Spanish study identifies five major COVID-19 skin manifestations

By Kacey Culliney

- Last updated on GMT

Pseudo-chilblain and vesicular eruptions are two of the most specific skin manifestations of COVID-19 identified in the study (Getty Images)
Pseudo-chilblain and vesicular eruptions are two of the most specific skin manifestations of COVID-19 identified in the study (Getty Images)

Related tags COVID-19 coronavirus Skin skin diseases

Hospital university researchers in Spain have identified skin manifestation patterns in patients with confirmed and suspected coronavirus (COVID-19), some of which appear ahead of other symptoms.

Writing in the British Journal of Dermatology​,​ a team of researchers from hospital universities across Spain – led from Madrid and Barcelona – described cutaneous manifestations of the novel coronavirus (COVID-19) disease which they said had, so far, been “poorly characterised”.

“Previous descriptions of cutaneous manifestations of COVID-19 were case reports and mostly lacked illustrations,” ​the researchers wrote.

This current study, they said, described a “large, representative sample of patients with unexplained skin manifestations and a diagnosis of COVID-19; using a consensus method to define morphological patterns associated with COVID-19”.

Findings, they said, “may help clinicians approach patients with the disease and recognise paucisymptomatic cases”.

Nationwide image and clinical data analysis

The researchers used a nationwide collection survey of images and clinical data from 375 cases of confirmed and suspected COVID-19, provided by Spanish dermatologists between April 3 – April 16, 2020.

Findings from the survey enabled the team to describe five major clinical cutaneous patterns of the COVID-19 disease: acral areas of erythema-oedema with some vesicles or pustules (pseudo-chilblain); other vesicular eruptions; urticarial lesions; other maculopapules; and livedo or necrosis.

════

**Set of tasks:**
- 1) Translate into Spanish this sentence from the article on COVID-19 skin manifestations: "Previous descriptions of cutaneous manifestations of COVID-19 were case reports and mostly lacked illustrations," the researchers wrote.
- 2) In one to three sentences, explain why, according to the article on COVID-19 skin manifestations, the researchers saw a need for their study.

**Collected data:**
════

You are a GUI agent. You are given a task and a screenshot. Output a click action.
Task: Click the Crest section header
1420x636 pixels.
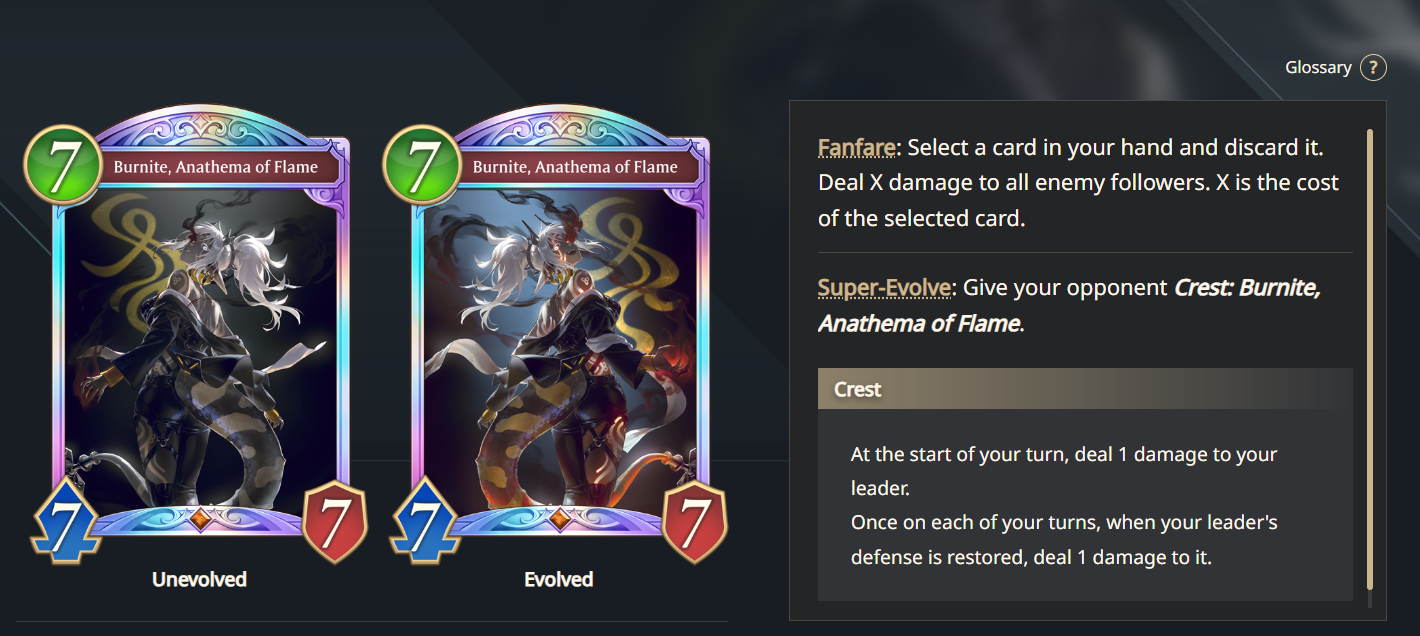[x=1085, y=389]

════

**Completed exercise:**
- 1) «Las descripciones previas de las manifestaciones cutáneas de la COVID-19 eran informes de casos y en su mayoría carecían de ilustraciones», escribieron los investigadores.

- 2) The skin manifestations of COVID-19 had so far been "poorly characterised." Earlier descriptions were only case reports and mostly lacked illustrations. The new study instead described a large, representative sample of patients and used a consensus method to define the morphological patterns.